▶

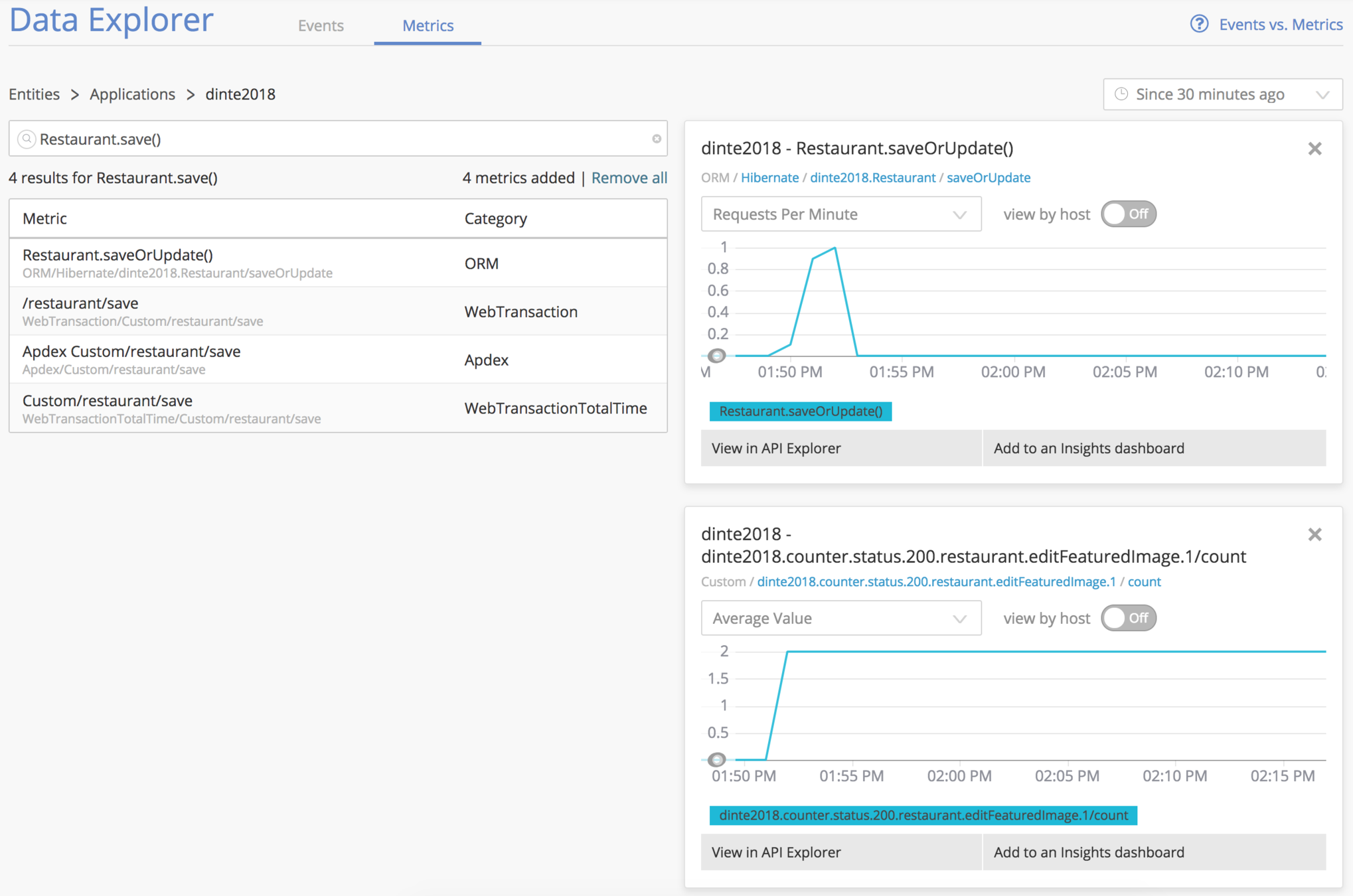
Task: Close the editFeaturedImage.1/count chart panel
Action: point(1314,534)
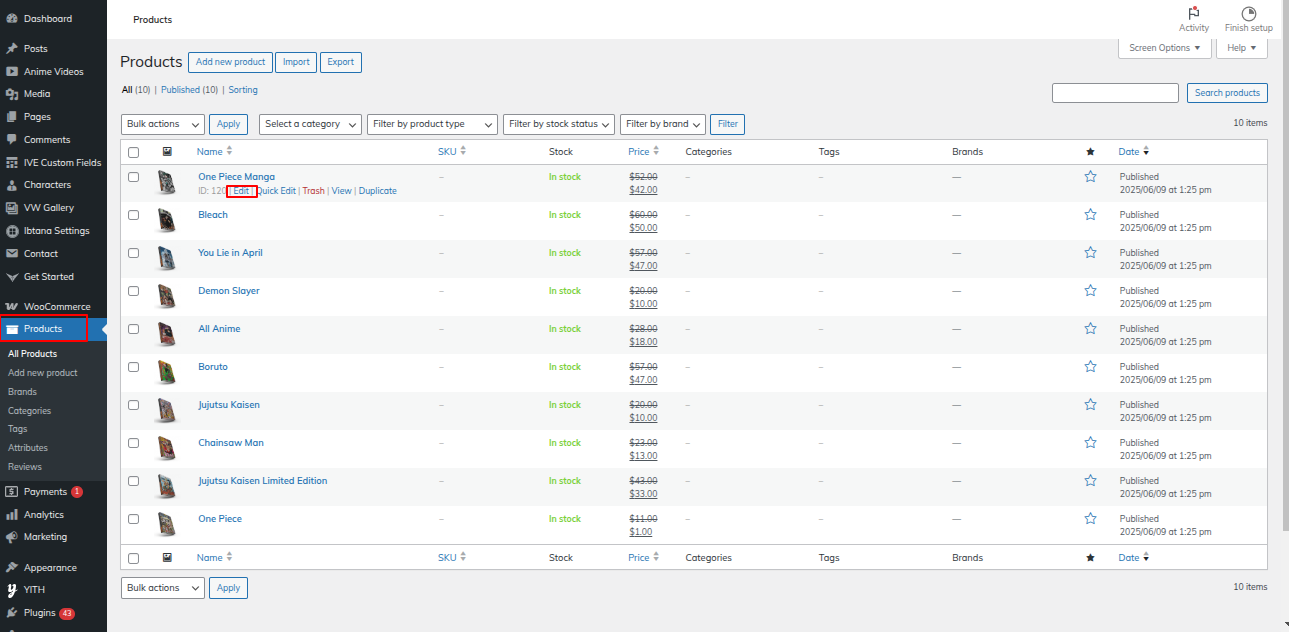Go to Anime Videos in sidebar
1289x632 pixels.
tap(53, 72)
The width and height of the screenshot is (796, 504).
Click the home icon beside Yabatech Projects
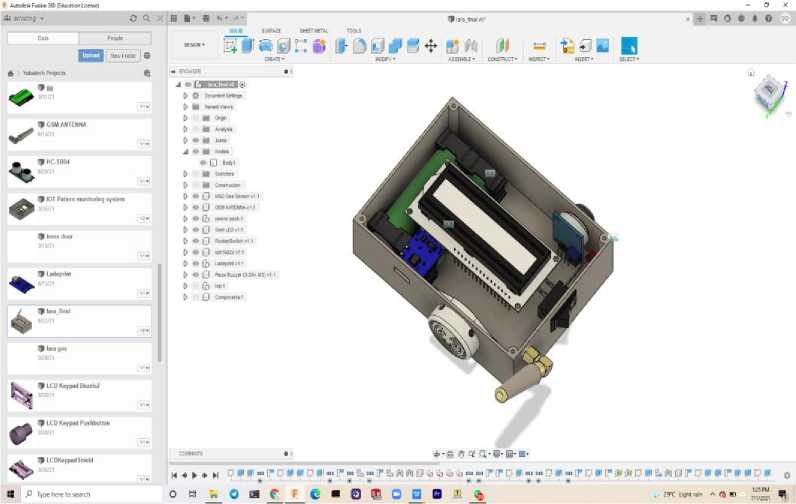coord(11,73)
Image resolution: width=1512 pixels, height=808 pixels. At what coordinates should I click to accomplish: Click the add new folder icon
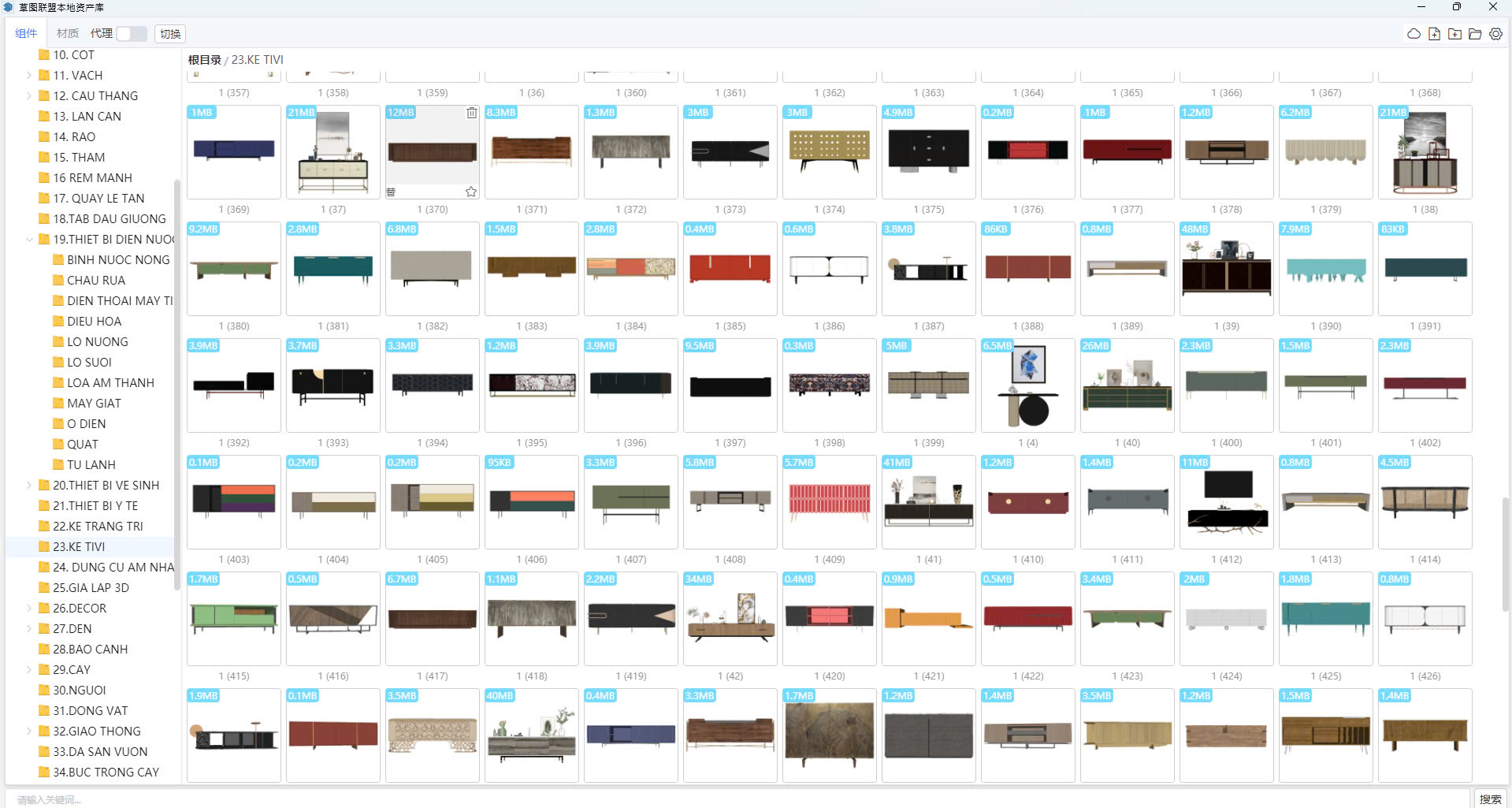[1454, 34]
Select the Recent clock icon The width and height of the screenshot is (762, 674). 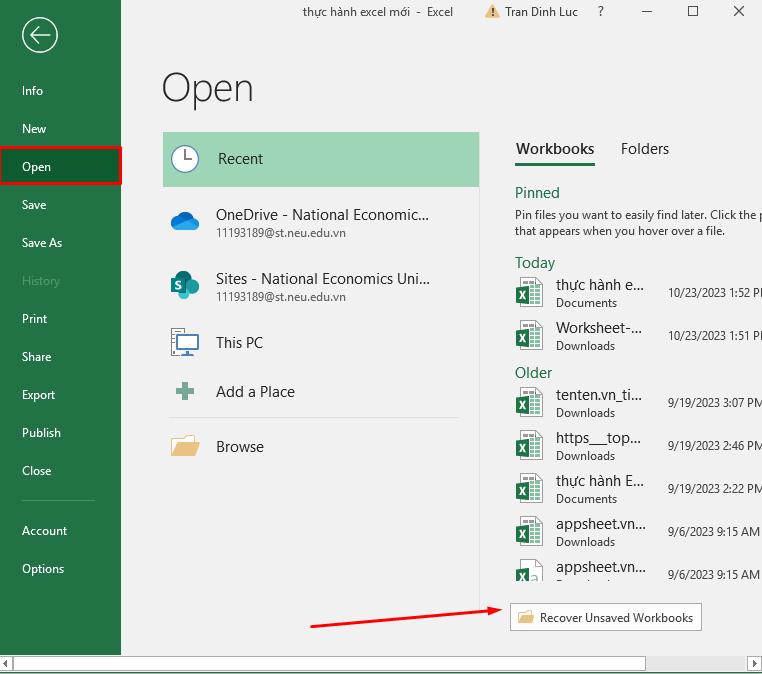coord(185,159)
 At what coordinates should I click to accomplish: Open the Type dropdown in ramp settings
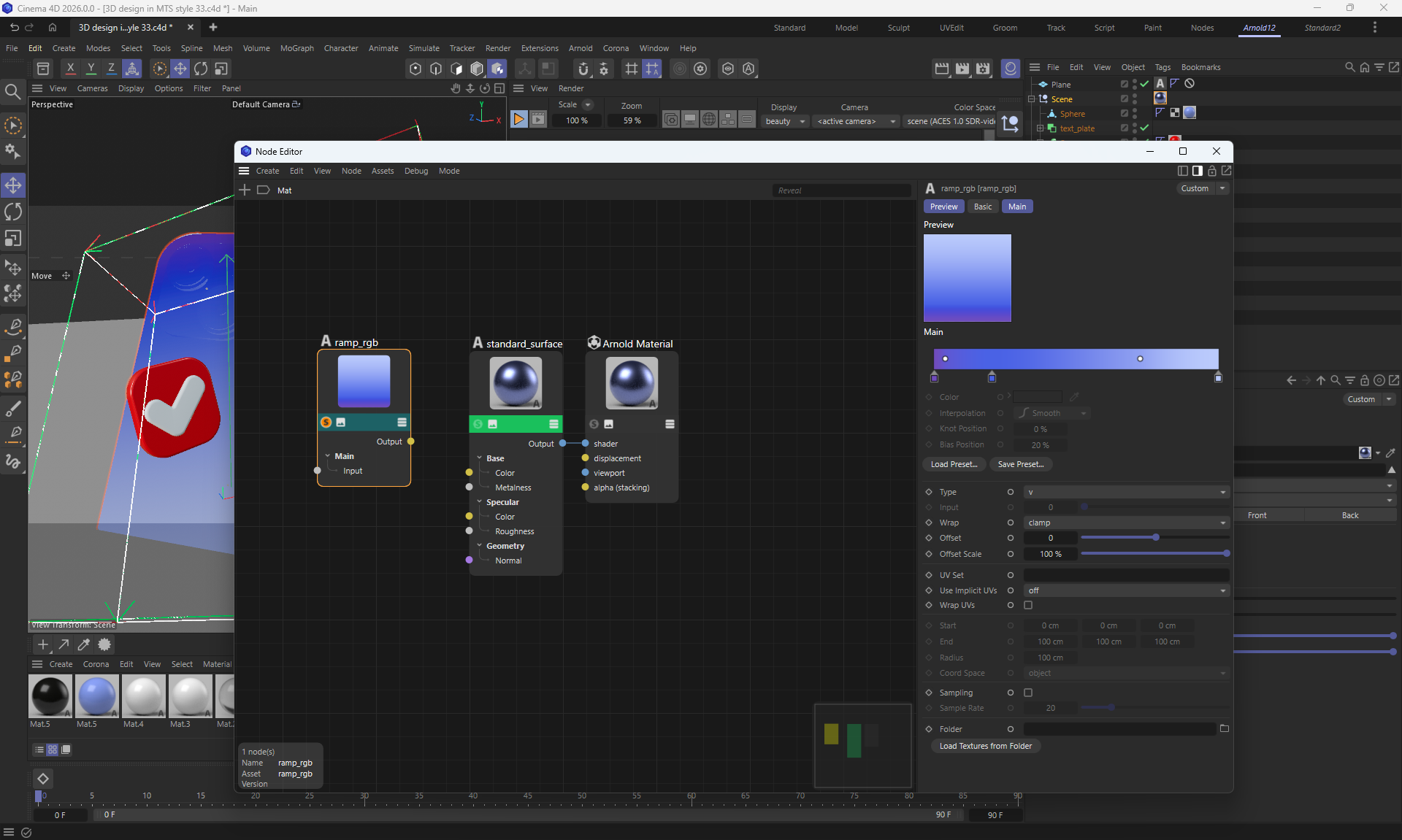[1126, 492]
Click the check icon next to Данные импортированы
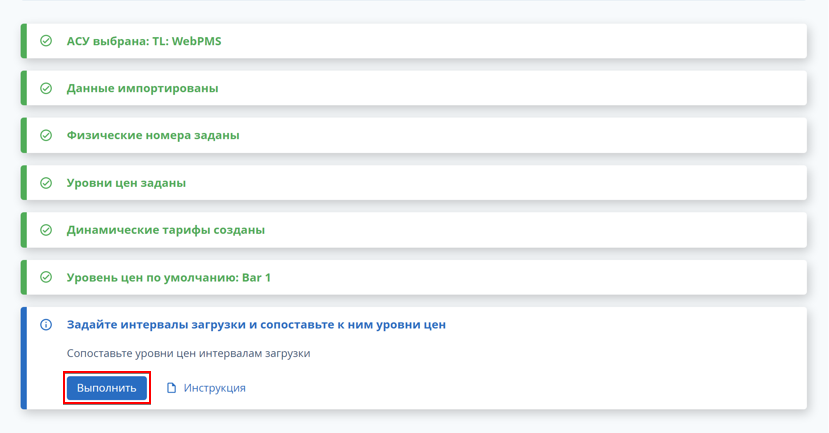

◀

_Exercise task_
Please return the items word for word, from the line with "At what coordinates should I click to accomplish: Open" up to and including the final line of the items, and leave the pictures out of your answer.

_Problem solution_
 At what coordinates should I click to accomplish: Open the Type dropdown in ramp settings
[1126, 492]
Click the check icon next to Данные импортированы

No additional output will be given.